[EXERCISE DIRECTIONS]
Here is a block of records. Copy every line in it that includes "computer".

[PROVIDED RECORDS]
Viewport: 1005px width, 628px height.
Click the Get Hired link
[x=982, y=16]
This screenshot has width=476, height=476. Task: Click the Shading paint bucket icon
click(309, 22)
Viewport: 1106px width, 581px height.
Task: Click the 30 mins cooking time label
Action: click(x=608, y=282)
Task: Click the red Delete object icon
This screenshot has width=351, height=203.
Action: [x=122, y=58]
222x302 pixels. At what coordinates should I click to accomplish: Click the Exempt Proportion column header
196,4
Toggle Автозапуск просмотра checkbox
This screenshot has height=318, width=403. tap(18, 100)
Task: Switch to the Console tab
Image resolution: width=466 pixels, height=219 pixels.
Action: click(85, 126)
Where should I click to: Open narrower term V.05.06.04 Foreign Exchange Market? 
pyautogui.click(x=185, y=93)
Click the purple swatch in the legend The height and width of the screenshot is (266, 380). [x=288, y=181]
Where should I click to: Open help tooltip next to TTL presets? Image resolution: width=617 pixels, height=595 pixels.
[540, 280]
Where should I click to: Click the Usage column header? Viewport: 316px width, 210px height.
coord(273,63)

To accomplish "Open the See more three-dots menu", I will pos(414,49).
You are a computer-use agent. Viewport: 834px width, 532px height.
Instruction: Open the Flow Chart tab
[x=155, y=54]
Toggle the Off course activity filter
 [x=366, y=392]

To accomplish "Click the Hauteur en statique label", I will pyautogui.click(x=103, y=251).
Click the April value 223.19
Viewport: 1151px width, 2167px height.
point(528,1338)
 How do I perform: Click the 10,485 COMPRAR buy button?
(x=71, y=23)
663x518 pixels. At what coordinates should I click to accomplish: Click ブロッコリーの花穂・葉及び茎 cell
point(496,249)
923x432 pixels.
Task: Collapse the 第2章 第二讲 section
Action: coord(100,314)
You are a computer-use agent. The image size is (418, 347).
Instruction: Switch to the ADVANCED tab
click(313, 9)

[ANSWER AREA]
You are a computer-use agent. Viewport: 834px width, 532px height.
You are a computer-use agent. The image size is (418, 347).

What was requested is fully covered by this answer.